И в этот самый момент на внутреннем дворе взорвался Мищук. Борович с Васяком, превратившись в два соляных столба, ничего не понимая пялились в светлый прямоугольник выхода. Ни один из них даже пошевелиться не мог. Они видели обезображенные останки, кровь на гравии дорожки между клумбами, легкий ветерок качал цветы.

— Проклятие! Проклятие! — кричала немецкая настоятельница. — Это уже не в первый раз!

— Знаю, — вроде бы спокойно сообщил Борович, но продолжал стоять, словно его парализовало.

— Это что же, гранаткой в него кинули? — спросил трясущийся Васяк. Он тоже не мог сделать ни шага. Состояние шока не уходило.

— А разрыв слышал?

— Нет.

Васяк пересилил себя и направился вперед. Медленно, чуть ли не на цепочках.

— Тогда, может, снайпер?

— А выстрел слышал?

— Нет.

Борович тоже сделал неуверенный шаг по направлению к внутреннему двору, затем еще один. Удивительно, но монашки вокруг в панике не бегали. Двое мужчин перемещались среди неподвижных кукол из кабинета восковых фигур, которые кто-то выставил в театральных позах.

— Проклятие! Проклятие! — вопила монашка. Она толкнула одну из сестер, нарушив застывший пейзаж. — Приведи священника. Быстро!

Васяк вытащил из-под пальто свой стэн, перезарядил.
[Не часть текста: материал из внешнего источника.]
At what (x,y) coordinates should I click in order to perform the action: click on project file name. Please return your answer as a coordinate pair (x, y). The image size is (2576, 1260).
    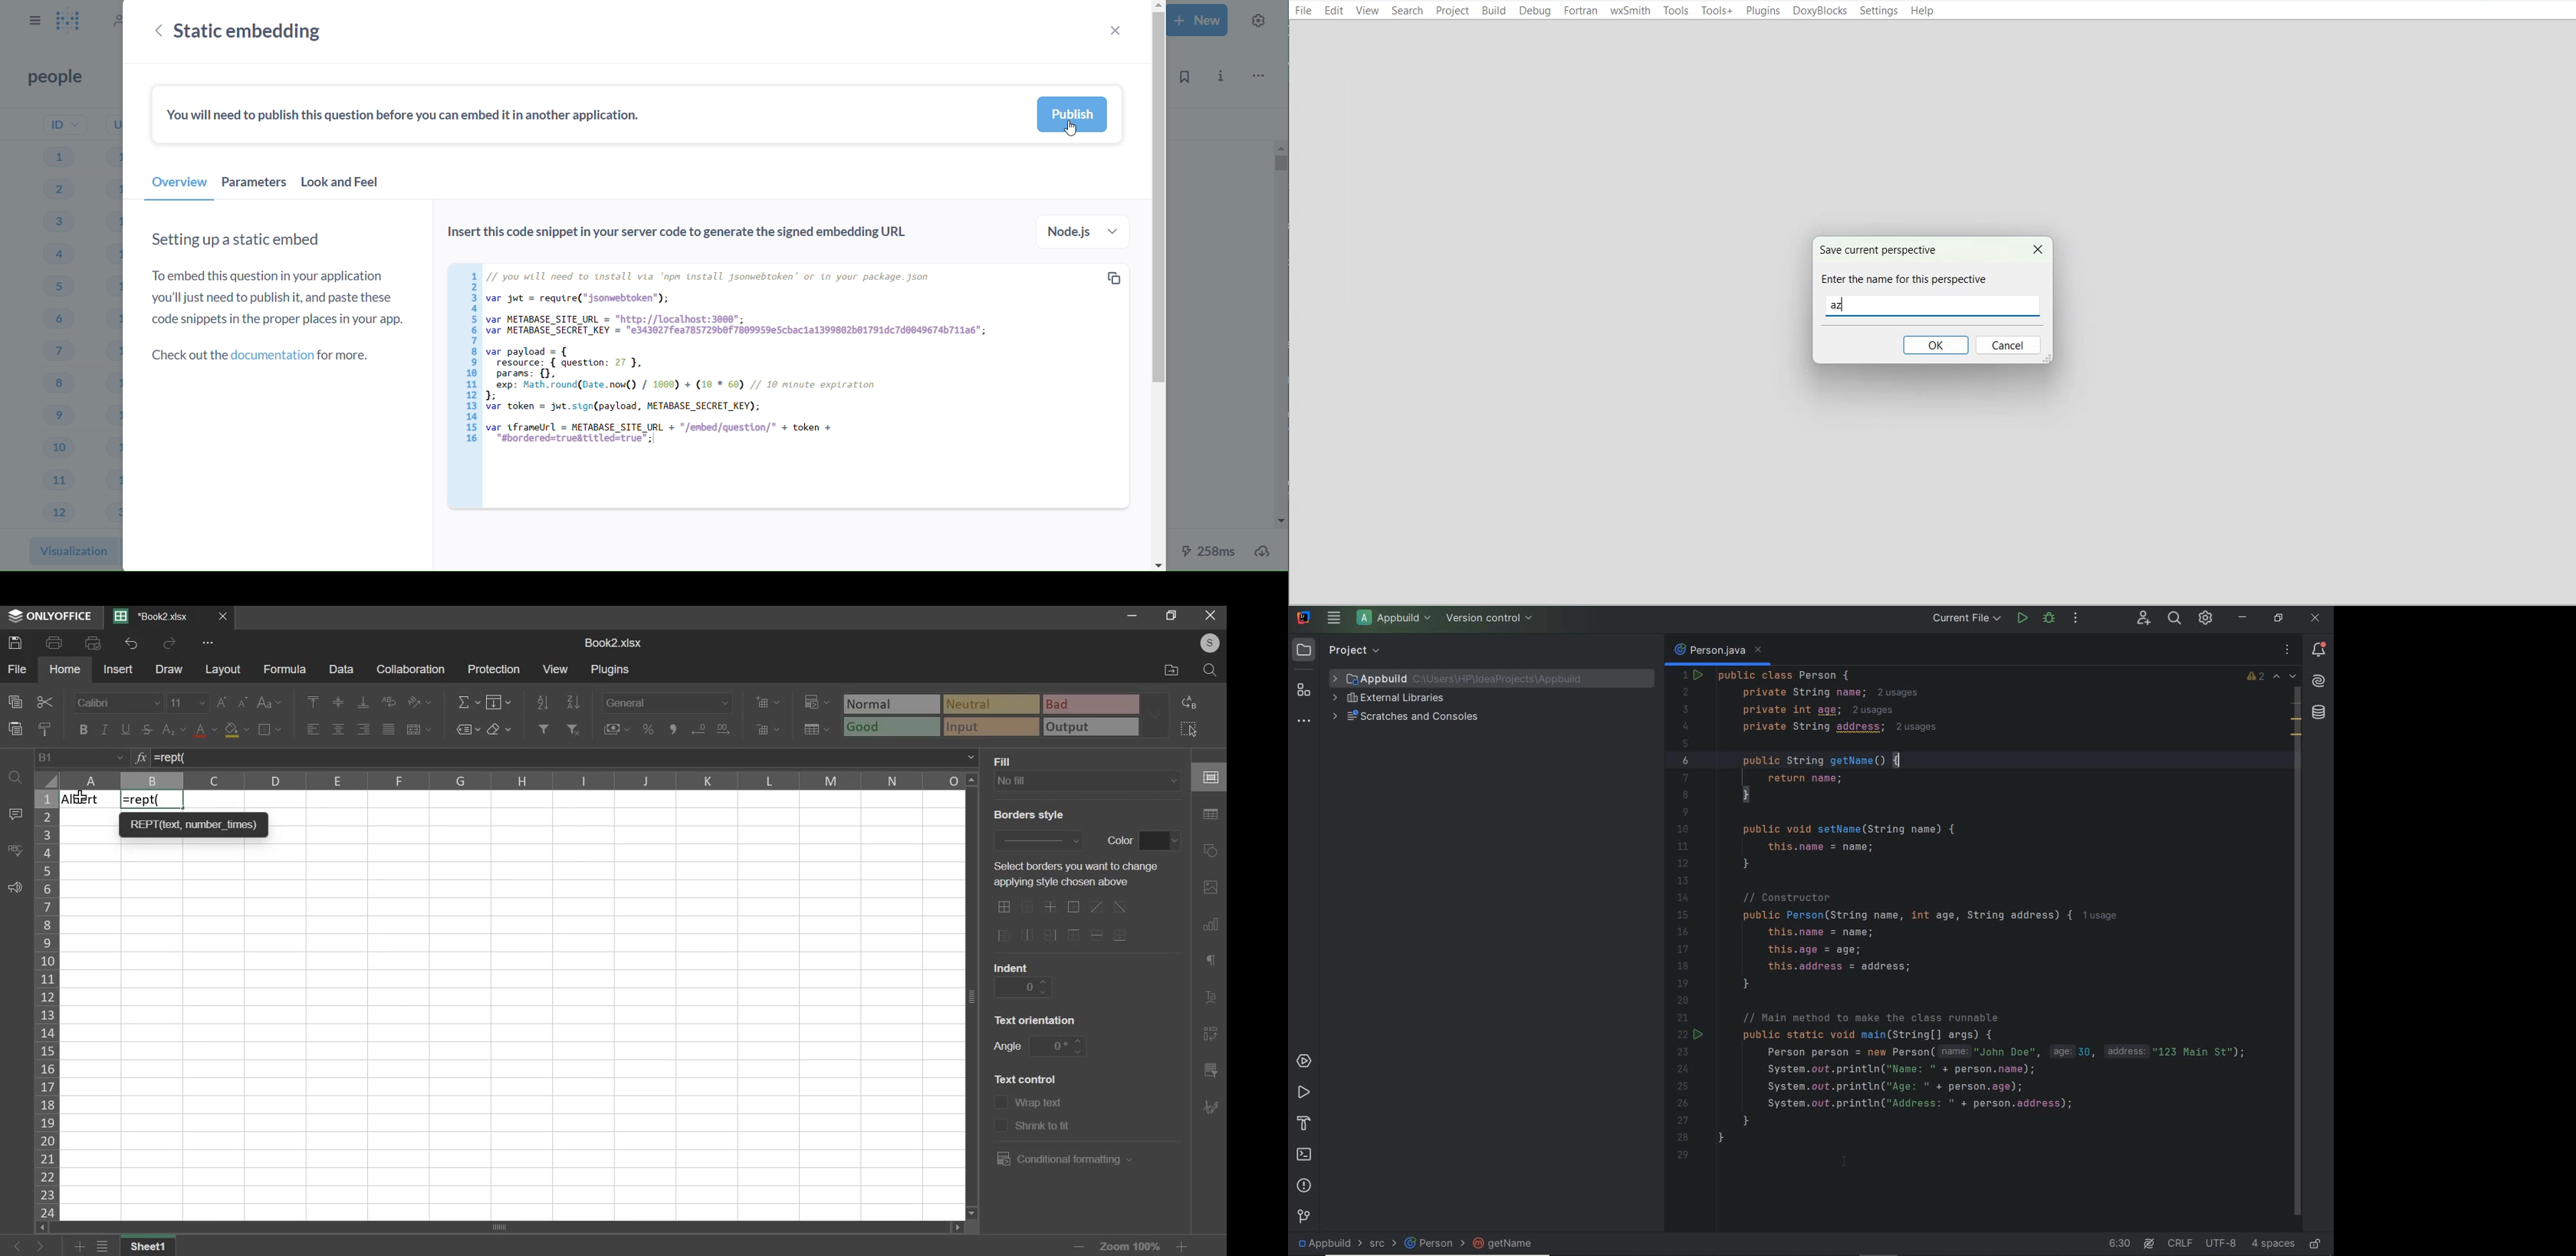
    Looking at the image, I should click on (1468, 678).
Он разглядывался по сторонам. Даже на потолок глянул, словно оттуда им могла угрожать какая-то опасность.

— Что же это было? Из пращи его пришили?

— Чтобы получить подобный эффект, нужна катапульта. — Борович постепенно приходил в себя. — Просто-напросто, еще один несчастный случай.

Васяк сглотнул. Он пытался успокоиться, делая глубокие вдохи.